Profession: Biochemist and Educator
Birthplace: Chicago
Innovation: Breakthrough discoveries in the nature and communication of bacteria
NJ Connection: Professor and Chair of Molecular Biology at Princeton University, Howard Hughes Medical Institute Investigator

Bonnie Bassler has her own fish story but it has nothing to do with the size of her catch.

By closely observing microbes common inside of certain marine animals, the biologist intruded into ongoing “conversations” between bacteria. She found that communication was a chemical process that came to be called “quorum sensing” because bacteria use it to “sense” the presence of fellow bacteria.

Bassler and her associates further discovered that bacteria use quorum sensing to coordinate their invasions of higher organisms (plants, animals, and people).
Bassler’s team has found ways to interfere with quorum sensing, and their work is leading to a new generation of antibiotics, a critical medical initiative in the current era of global resistance to available antibiotics.

** Entries shown **
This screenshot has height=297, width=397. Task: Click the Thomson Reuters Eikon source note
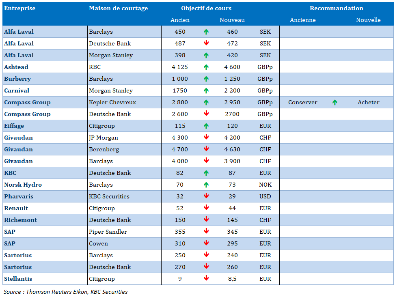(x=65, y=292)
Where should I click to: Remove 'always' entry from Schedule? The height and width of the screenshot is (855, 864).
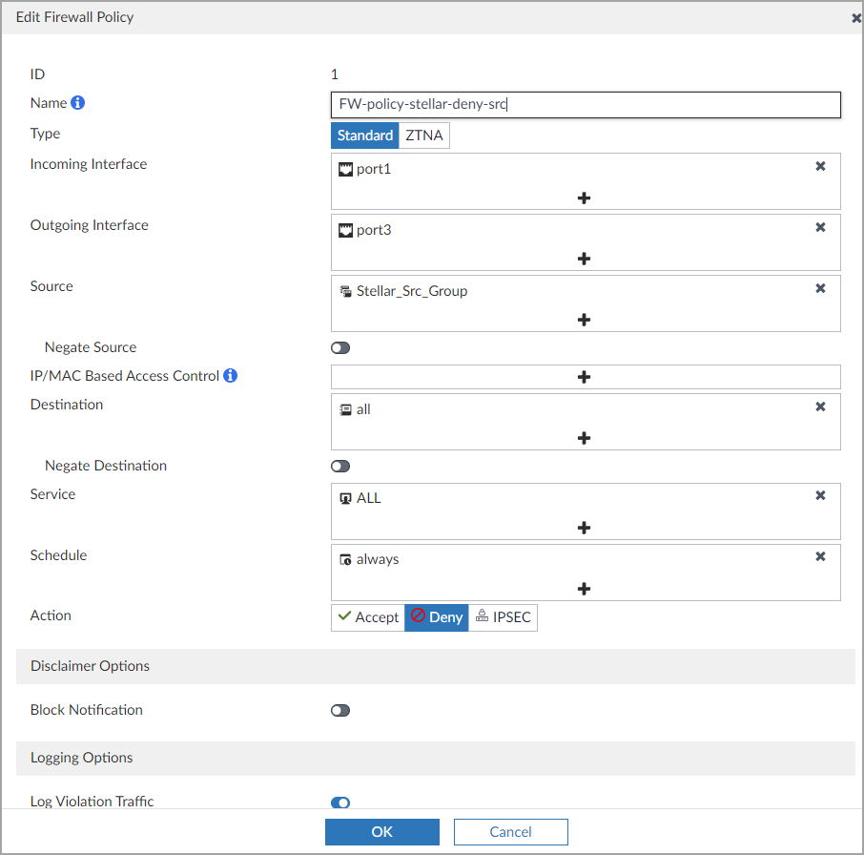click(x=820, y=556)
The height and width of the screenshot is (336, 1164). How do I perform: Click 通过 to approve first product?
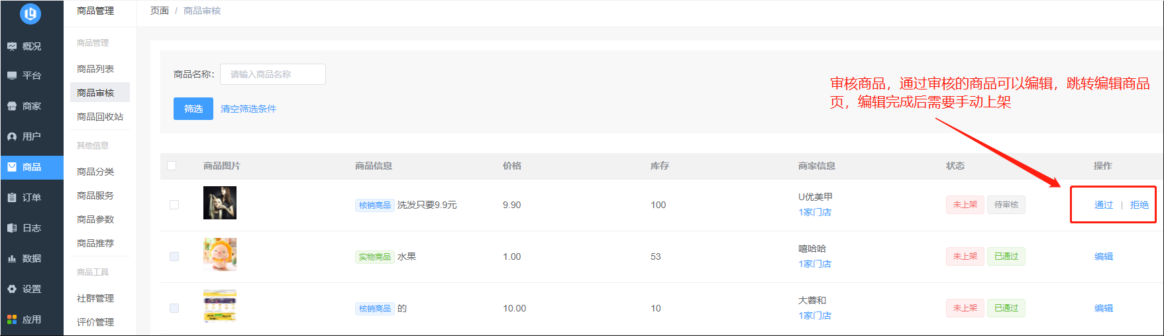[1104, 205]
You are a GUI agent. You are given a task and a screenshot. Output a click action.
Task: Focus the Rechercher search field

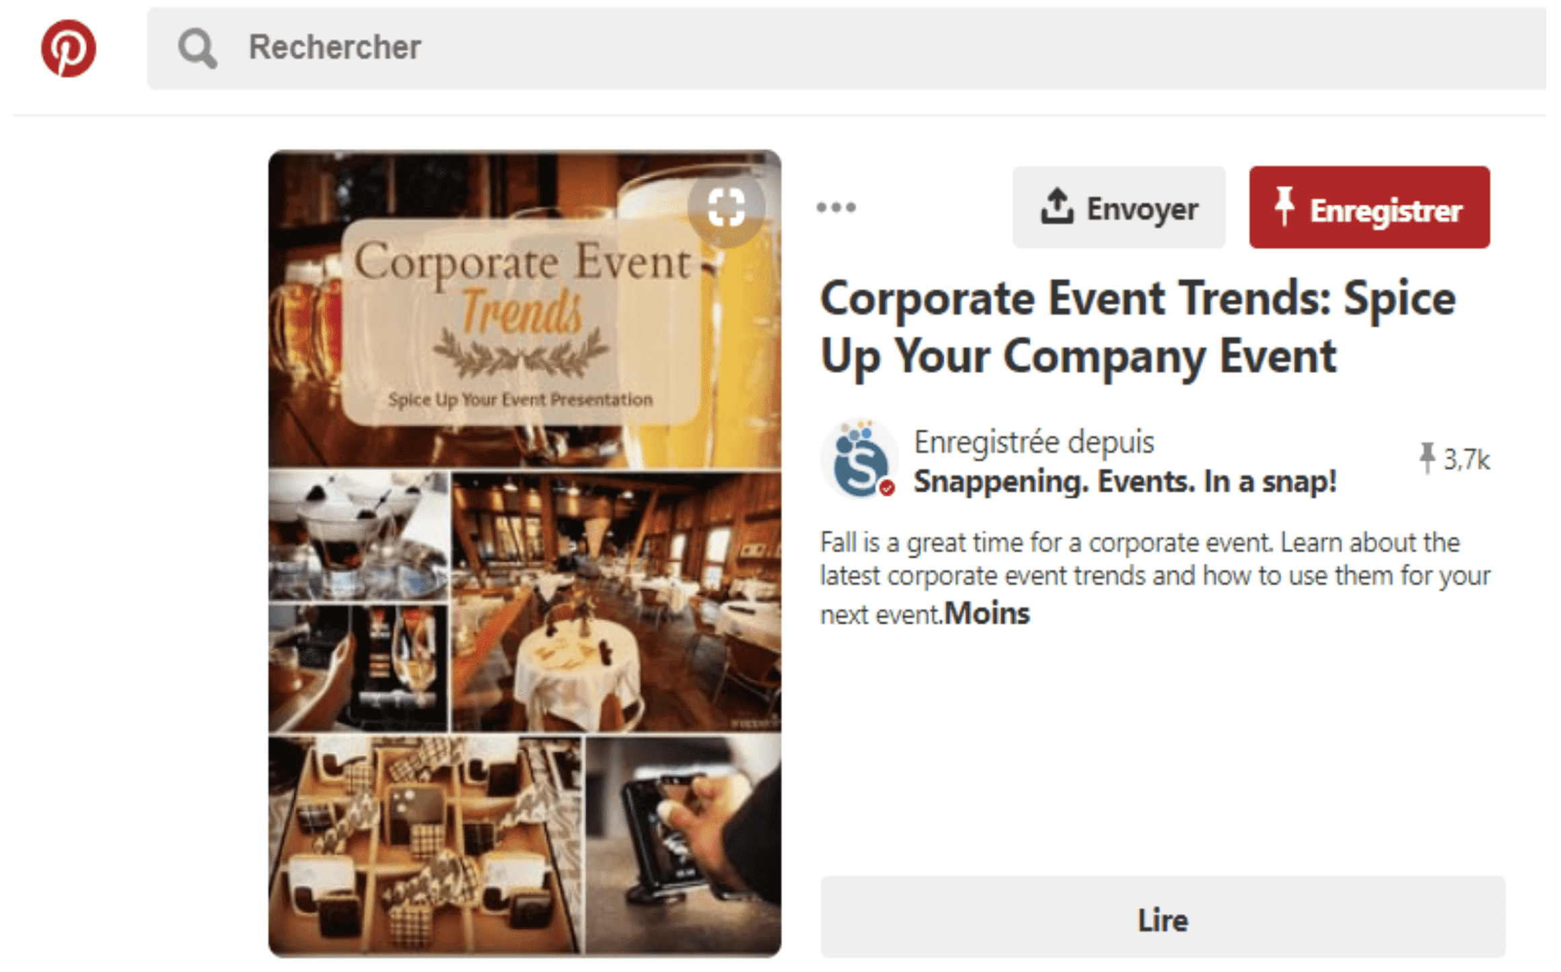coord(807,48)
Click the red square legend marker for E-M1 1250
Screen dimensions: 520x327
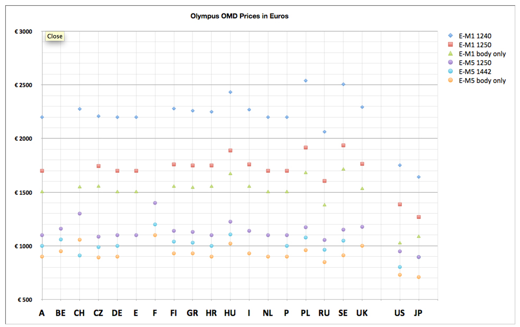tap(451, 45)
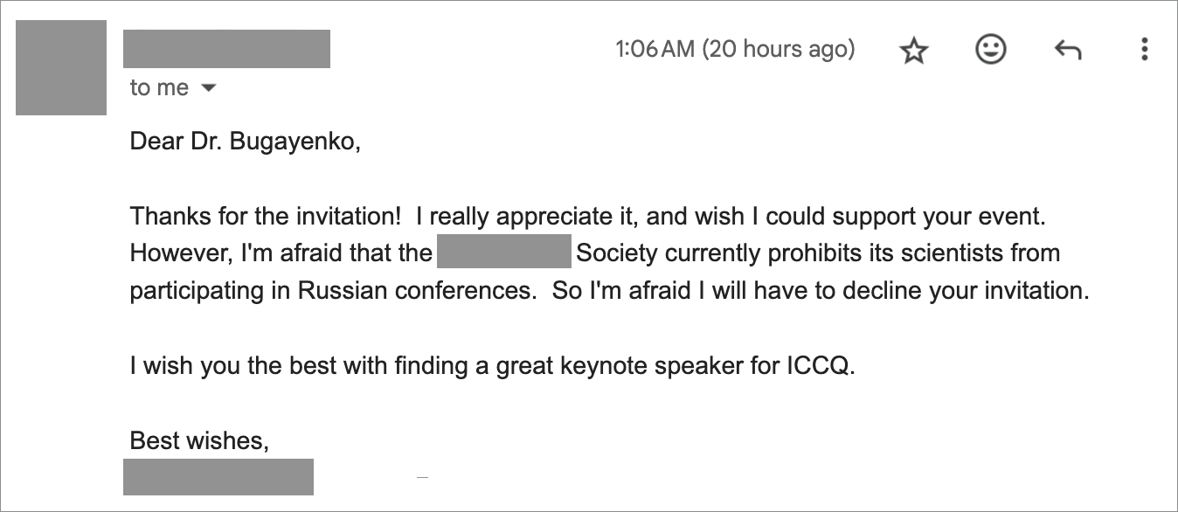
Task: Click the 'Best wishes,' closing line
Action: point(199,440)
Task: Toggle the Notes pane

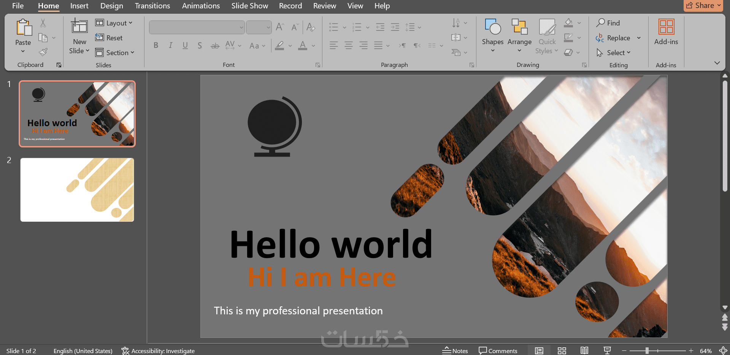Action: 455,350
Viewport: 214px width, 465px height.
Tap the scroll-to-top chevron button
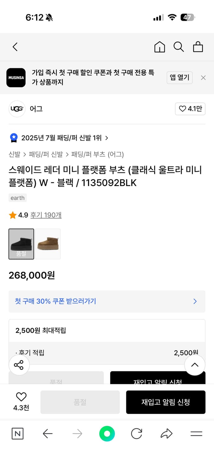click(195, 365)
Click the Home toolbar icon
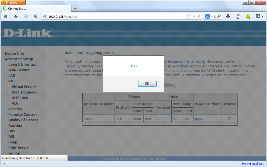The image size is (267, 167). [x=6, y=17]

...

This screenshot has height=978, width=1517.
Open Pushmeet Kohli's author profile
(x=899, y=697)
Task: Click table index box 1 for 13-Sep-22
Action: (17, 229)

---

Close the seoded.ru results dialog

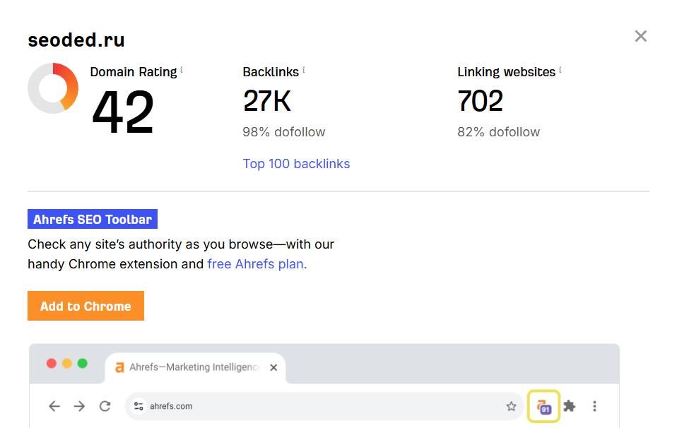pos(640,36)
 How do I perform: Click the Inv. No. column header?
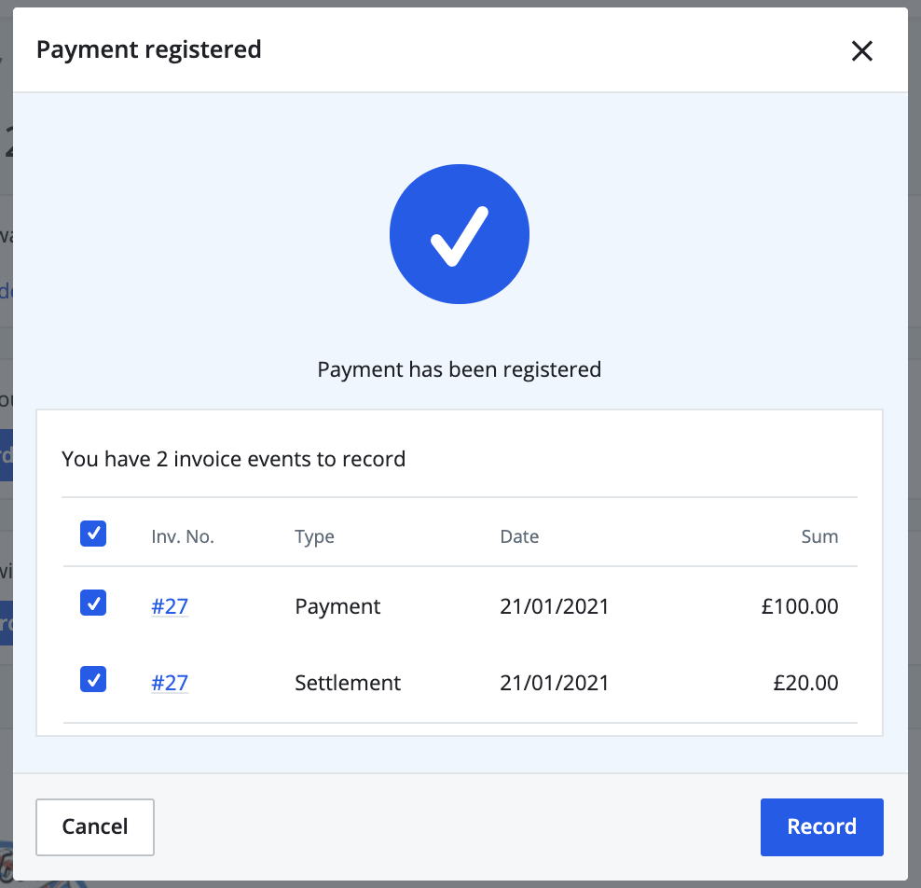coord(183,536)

** About this task **
Transcribe the part of the Bonnie Bassler profile starting at "Bonnie Bassler has" and ending at "of fellow bacteria.".

** Result for this task **
Bonnie Bassler has her own fish story but it has nothing to do with the size of her catch.

By closely observing microbes common inside of certain marine animals, the biologist intruded into ongoing “conversations” between bacteria. She found that communication was a chemical process that came to be called “quorum sensing” because bacteria use it to “sense” the presence of fellow bacteria.